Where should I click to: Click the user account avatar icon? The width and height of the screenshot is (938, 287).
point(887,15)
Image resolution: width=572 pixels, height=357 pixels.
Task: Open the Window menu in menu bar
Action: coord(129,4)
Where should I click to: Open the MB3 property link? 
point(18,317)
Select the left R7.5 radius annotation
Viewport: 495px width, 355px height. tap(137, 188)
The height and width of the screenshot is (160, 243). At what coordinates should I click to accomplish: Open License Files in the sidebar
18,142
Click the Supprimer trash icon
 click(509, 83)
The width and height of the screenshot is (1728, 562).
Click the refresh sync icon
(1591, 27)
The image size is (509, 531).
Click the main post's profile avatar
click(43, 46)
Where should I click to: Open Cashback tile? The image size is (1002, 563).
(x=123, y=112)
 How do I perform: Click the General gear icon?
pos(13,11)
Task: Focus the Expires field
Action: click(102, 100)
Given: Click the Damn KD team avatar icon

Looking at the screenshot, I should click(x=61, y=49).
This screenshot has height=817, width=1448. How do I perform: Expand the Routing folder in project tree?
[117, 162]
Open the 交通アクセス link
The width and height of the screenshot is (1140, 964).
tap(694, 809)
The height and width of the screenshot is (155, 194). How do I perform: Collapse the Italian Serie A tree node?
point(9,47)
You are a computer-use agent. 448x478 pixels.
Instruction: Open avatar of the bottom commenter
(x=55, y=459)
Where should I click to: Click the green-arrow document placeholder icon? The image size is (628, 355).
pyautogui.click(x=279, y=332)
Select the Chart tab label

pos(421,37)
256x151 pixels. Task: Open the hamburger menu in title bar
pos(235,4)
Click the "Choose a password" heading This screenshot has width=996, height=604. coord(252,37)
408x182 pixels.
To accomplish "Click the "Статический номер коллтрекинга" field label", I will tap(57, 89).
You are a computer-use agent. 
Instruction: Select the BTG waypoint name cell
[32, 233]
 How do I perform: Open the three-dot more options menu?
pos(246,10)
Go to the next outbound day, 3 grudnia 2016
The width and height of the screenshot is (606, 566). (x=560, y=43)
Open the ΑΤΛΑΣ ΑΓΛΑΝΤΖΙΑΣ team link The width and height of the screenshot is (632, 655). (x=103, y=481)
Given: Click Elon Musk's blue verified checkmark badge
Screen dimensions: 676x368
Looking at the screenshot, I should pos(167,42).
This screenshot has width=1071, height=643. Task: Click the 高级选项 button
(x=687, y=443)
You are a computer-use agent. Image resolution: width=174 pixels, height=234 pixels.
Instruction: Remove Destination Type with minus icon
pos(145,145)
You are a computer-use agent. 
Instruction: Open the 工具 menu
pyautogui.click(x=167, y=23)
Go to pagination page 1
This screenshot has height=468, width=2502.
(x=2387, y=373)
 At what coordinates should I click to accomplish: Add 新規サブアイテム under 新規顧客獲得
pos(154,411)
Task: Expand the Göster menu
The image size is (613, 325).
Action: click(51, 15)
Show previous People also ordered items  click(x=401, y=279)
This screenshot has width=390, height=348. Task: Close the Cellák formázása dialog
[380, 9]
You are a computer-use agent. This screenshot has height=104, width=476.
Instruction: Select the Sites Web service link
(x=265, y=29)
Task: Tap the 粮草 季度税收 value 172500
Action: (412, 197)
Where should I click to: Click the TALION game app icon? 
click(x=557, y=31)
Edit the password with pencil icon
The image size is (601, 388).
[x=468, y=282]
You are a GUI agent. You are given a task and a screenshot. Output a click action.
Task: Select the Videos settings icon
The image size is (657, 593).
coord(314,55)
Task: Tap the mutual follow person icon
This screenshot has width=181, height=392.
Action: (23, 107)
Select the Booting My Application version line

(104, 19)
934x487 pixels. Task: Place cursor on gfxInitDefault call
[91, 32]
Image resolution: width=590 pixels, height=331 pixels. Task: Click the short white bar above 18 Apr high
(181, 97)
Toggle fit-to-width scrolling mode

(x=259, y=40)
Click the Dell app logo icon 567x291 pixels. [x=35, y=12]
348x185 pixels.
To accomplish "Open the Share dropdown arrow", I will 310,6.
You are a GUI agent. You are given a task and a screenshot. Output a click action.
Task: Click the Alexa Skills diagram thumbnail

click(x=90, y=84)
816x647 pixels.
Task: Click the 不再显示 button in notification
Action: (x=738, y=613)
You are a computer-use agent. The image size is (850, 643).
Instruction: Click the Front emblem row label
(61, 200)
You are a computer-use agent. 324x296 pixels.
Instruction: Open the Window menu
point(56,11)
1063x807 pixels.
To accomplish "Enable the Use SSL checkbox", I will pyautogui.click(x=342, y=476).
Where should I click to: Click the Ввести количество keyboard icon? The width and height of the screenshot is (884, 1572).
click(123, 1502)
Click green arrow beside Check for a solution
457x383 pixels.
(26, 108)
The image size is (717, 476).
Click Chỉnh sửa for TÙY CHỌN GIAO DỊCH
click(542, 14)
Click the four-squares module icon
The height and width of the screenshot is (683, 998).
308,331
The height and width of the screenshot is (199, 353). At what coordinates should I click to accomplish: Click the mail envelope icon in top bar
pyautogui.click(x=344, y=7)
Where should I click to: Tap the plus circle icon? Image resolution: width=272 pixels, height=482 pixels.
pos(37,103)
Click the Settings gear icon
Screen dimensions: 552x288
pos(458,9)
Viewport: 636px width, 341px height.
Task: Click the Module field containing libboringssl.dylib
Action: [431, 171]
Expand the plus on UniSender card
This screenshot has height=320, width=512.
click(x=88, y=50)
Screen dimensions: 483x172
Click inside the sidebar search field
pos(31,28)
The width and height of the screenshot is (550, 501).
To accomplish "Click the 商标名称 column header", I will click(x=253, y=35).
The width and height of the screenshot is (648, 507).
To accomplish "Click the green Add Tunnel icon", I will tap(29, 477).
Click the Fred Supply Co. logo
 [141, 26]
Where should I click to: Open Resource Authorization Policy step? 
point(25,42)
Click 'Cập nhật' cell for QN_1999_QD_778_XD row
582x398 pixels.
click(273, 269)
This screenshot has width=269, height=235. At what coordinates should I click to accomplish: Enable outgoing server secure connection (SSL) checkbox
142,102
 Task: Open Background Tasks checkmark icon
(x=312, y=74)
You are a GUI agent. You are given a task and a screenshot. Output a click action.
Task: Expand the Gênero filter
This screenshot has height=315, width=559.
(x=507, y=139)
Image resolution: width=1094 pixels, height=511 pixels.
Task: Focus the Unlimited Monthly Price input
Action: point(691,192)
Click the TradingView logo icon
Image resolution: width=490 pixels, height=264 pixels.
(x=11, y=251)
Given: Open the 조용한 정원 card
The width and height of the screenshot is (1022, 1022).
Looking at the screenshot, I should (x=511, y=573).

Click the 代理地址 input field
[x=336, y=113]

____________________

The records above need to be duplicated. Keep every word unchanged.

Where should I click to: Click the user account avatar icon? The width and height of the screenshot is (938, 287).
point(887,15)
Image resolution: width=572 pixels, height=357 pixels.
Task: Open the Window menu in menu bar
Action: coord(129,4)
Where should I click to: Open the MB3 property link? 
point(18,317)
Select the left R7.5 radius annotation
Viewport: 495px width, 355px height. tap(137, 188)
The height and width of the screenshot is (160, 243). At what coordinates should I click to accomplish: Open License Files in the sidebar
18,142
Click the Supprimer trash icon
 click(509, 83)
The width and height of the screenshot is (1728, 562).
Click the refresh sync icon
(1591, 27)
The image size is (509, 531).
Click the main post's profile avatar
click(43, 46)
Where should I click to: Open Cashback tile? The image size is (1002, 563).
(x=123, y=112)
 How do I perform: Click the General gear icon?
pos(13,11)
Task: Focus the Expires field
Action: click(102, 100)
Given: Click the Damn KD team avatar icon

Looking at the screenshot, I should click(x=61, y=49).
This screenshot has height=817, width=1448. How do I perform: Expand the Routing folder in project tree?
[117, 162]
Open the 交通アクセス link
The width and height of the screenshot is (1140, 964).
tap(694, 809)
The height and width of the screenshot is (155, 194). How do I perform: Collapse the Italian Serie A tree node?
point(9,47)
You are a computer-use agent. 448x478 pixels.
Instruction: Open avatar of the bottom commenter
(x=55, y=459)
Where should I click to: Click the green-arrow document placeholder icon? The image size is (628, 355).
pyautogui.click(x=279, y=332)
Select the Chart tab label

pos(421,37)
256x151 pixels. Task: Open the hamburger menu in title bar
pos(235,4)
Click the "Choose a password" heading This screenshot has width=996, height=604. coord(252,37)
408x182 pixels.
To accomplish "Click the "Статический номер коллтрекинга" field label", I will tap(57, 89).
You are a computer-use agent. 
Instruction: Select the BTG waypoint name cell
[32, 233]
 How do I perform: Open the three-dot more options menu?
pos(246,10)
Go to the next outbound day, 3 grudnia 2016
The width and height of the screenshot is (606, 566). (x=560, y=43)
Open the ΑΤΛΑΣ ΑΓΛΑΝΤΖΙΑΣ team link The width and height of the screenshot is (632, 655). (x=103, y=481)
Given: Click Elon Musk's blue verified checkmark badge
Screen dimensions: 676x368
Looking at the screenshot, I should pos(167,42).
This screenshot has width=1071, height=643. Task: Click the 高级选项 button
(x=687, y=443)
You are a computer-use agent. Image resolution: width=174 pixels, height=234 pixels.
Instruction: Remove Destination Type with minus icon
pos(145,145)
You are a computer-use agent. 
Instruction: Open the 工具 menu
pyautogui.click(x=167, y=23)
Go to pagination page 1
This screenshot has height=468, width=2502.
(x=2387, y=373)
 At what coordinates should I click to accomplish: Add 新規サブアイテム under 新規顧客獲得
pos(154,411)
Task: Expand the Göster menu
The image size is (613, 325).
Action: click(51, 15)
Show previous People also ordered items  click(x=401, y=279)
This screenshot has width=390, height=348. Task: Close the Cellák formázása dialog
[380, 9]
You are a computer-use agent. This screenshot has height=104, width=476.
Instruction: Select the Sites Web service link
(x=265, y=29)
Task: Tap the 粮草 季度税收 value 172500
Action: (412, 197)
Where should I click to: Click the TALION game app icon? 
click(x=557, y=31)
Edit the password with pencil icon
The image size is (601, 388).
[x=468, y=282]
You are a GUI agent. You are given a task and a screenshot. Output a click action.
Task: Select the Videos settings icon
The image size is (657, 593).
coord(314,55)
Task: Tap the mutual follow person icon
This screenshot has width=181, height=392.
Action: (23, 107)
Select the Booting My Application version line

(104, 19)
934x487 pixels. Task: Place cursor on gfxInitDefault call
[91, 32]
Image resolution: width=590 pixels, height=331 pixels. Task: Click the short white bar above 18 Apr high
(181, 97)
Toggle fit-to-width scrolling mode

(x=259, y=40)
Click the Dell app logo icon 567x291 pixels. [x=35, y=12]
348x185 pixels.
To accomplish "Open the Share dropdown arrow", I will 310,6.
You are a GUI agent. You are given a task and a screenshot. Output a click action.
Task: Click the Alexa Skills diagram thumbnail

click(x=90, y=84)
816x647 pixels.
Task: Click the 不再显示 button in notification
Action: (x=738, y=613)
You are a computer-use agent. The image size is (850, 643).
Instruction: Click the Front emblem row label
(61, 200)
You are a computer-use agent. 324x296 pixels.
Instruction: Open the Window menu
point(56,11)
1063x807 pixels.
To accomplish "Enable the Use SSL checkbox", I will pyautogui.click(x=342, y=476).
Where should I click to: Click the Ввести количество keyboard icon? The width and height of the screenshot is (884, 1572).
click(123, 1502)
Click green arrow beside Check for a solution
457x383 pixels.
(26, 108)
The image size is (717, 476).
Click Chỉnh sửa for TÙY CHỌN GIAO DỊCH
click(542, 14)
Click the four-squares module icon
The height and width of the screenshot is (683, 998).
308,331
The height and width of the screenshot is (199, 353). At what coordinates should I click to accomplish: Click the mail envelope icon in top bar
pyautogui.click(x=344, y=7)
Where should I click to: Tap the plus circle icon? Image resolution: width=272 pixels, height=482 pixels.
pos(37,103)
Click the Settings gear icon
Screen dimensions: 552x288
pos(458,9)
Viewport: 636px width, 341px height.
Task: Click the Module field containing libboringssl.dylib
Action: [431, 171]
Expand the plus on UniSender card
This screenshot has height=320, width=512.
click(x=88, y=50)
Screen dimensions: 483x172
Click inside the sidebar search field
pos(31,28)
The width and height of the screenshot is (550, 501).
To accomplish "Click the 商标名称 column header", I will click(x=253, y=35).
The width and height of the screenshot is (648, 507).
To accomplish "Click the green Add Tunnel icon", I will tap(29, 477).
Click the Fred Supply Co. logo
 [141, 26]
Where should I click to: Open Resource Authorization Policy step? 
point(25,42)
Click 'Cập nhật' cell for QN_1999_QD_778_XD row
582x398 pixels.
click(273, 269)
This screenshot has width=269, height=235. At what coordinates should I click to accomplish: Enable outgoing server secure connection (SSL) checkbox
142,102
 Task: Open Background Tasks checkmark icon
(x=312, y=74)
You are a GUI agent. You are given a task and a screenshot. Output a click action.
Task: Expand the Gênero filter
This screenshot has height=315, width=559.
(x=507, y=139)
Image resolution: width=1094 pixels, height=511 pixels.
Task: Focus the Unlimited Monthly Price input
Action: point(691,192)
Click the TradingView logo icon
Image resolution: width=490 pixels, height=264 pixels.
(x=11, y=251)
Given: Open the 조용한 정원 card
The width and height of the screenshot is (1022, 1022).
Looking at the screenshot, I should (x=511, y=573).

Click the 代理地址 input field
[x=336, y=113]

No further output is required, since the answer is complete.